## Work instruction A
In the article about Northwest politics, what is Wes Cooley best known for?
## Work instruction B
Extend the article about Northwest politics beyond its final sentence.
──────── Extract to read ────────
The Northwest gets theatrical

  The Northwest gets theatrical





Democratic candidates in the rural Northwest who want to moderate logging, mining and ranching usually don't get too far. But recent miscues by some of their opponents could change the usual dynamic.


Take, for example, Rep. Wes Cooley, R-Ore., who is best known for his bill to allow jet boats to blast through Hells Canyon, and whose office boasts a mock Hamburger Helper box labeled "spotted owl helper." Given these antics, environmentalists watched with glee when close scrutiny of the 1994 Oregon Voters Pamphlet revealed Cooley to be a liar. It claims that he graduated Phi Beta Kappa from the University of Southern California; actually he was a member of a smaller honor society at El Camino Community College. It also says that he served in the Army Special Forces in Korea, though his ex-wife Beverly Charboneau says he spent the war in Fort Bragg, N.C. "I certainly would have known if he would have shipped out," Charboneau told the Bend Bulletin.


Democratic front-runner Mike Dugan hopes to cash in on Cooley's blunders. The 10-year district attorney for Deschutes County is about as oriented toward change as a candidate can be in the rural district that covers most of Oregon: He is socially conservative, but talks of bringing tourism to his resource-dependent district.
──────── Supplied data ────────
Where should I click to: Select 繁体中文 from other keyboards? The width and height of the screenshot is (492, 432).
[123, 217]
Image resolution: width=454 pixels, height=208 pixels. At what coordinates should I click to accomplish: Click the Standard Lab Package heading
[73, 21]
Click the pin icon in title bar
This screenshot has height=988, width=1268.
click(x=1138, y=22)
────────
──────── Supplied data ────────
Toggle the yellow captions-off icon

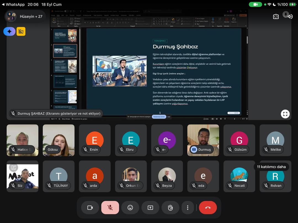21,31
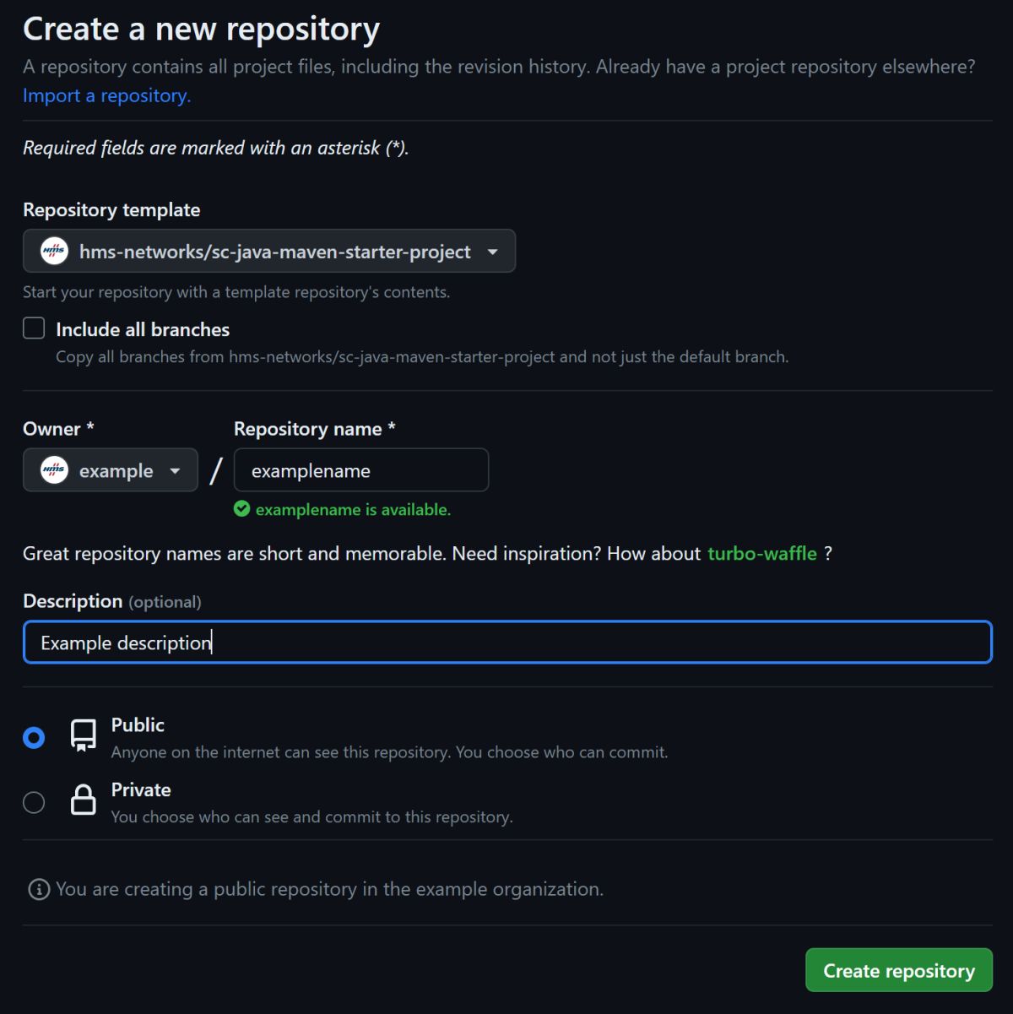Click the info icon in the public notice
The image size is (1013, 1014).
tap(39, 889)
────────
## Written answer A
His bill to allow jet boats to blast through Hells Canyon.

## Written answer B
In conservative Idaho, Democrats will need to campaign hard to break the Republican monopoly on Idaho's four congressional spots. Boise lawyer Dan Williams may have an advantage over the other Democratic hopefuls - Walt Minnick, who is running against Sen. Larry Craig and John Seidel, who opposes Rep. Michael Crapo. Williams' opponent, private-property champion Republican Rep. Helen Chenoweth, seems to be having some problems with her finances. Although she denied earlier charges that she funneled campaign money to her private coffers, a new finance disclosure statement shows that her campaign illegally paid her consulting firm $4,600 after the company folded.


Chenoweth's Republican critics had looked to Nampa anesthesiologist William Levinger to defeat the freshman congresswoman in the May 28 primary. But those hopes faded April 17, after Levinger apparently went crazy during a Boise television interview. He told the reporter he was running for Congress because he could not swim to Hawaii. Levinger also brought a toy elephant and wads of money to the studio, offering a reporter $5,000 to kiss him on camera. When he stripped to his underwear, police handcuffed him and took him to the hospital.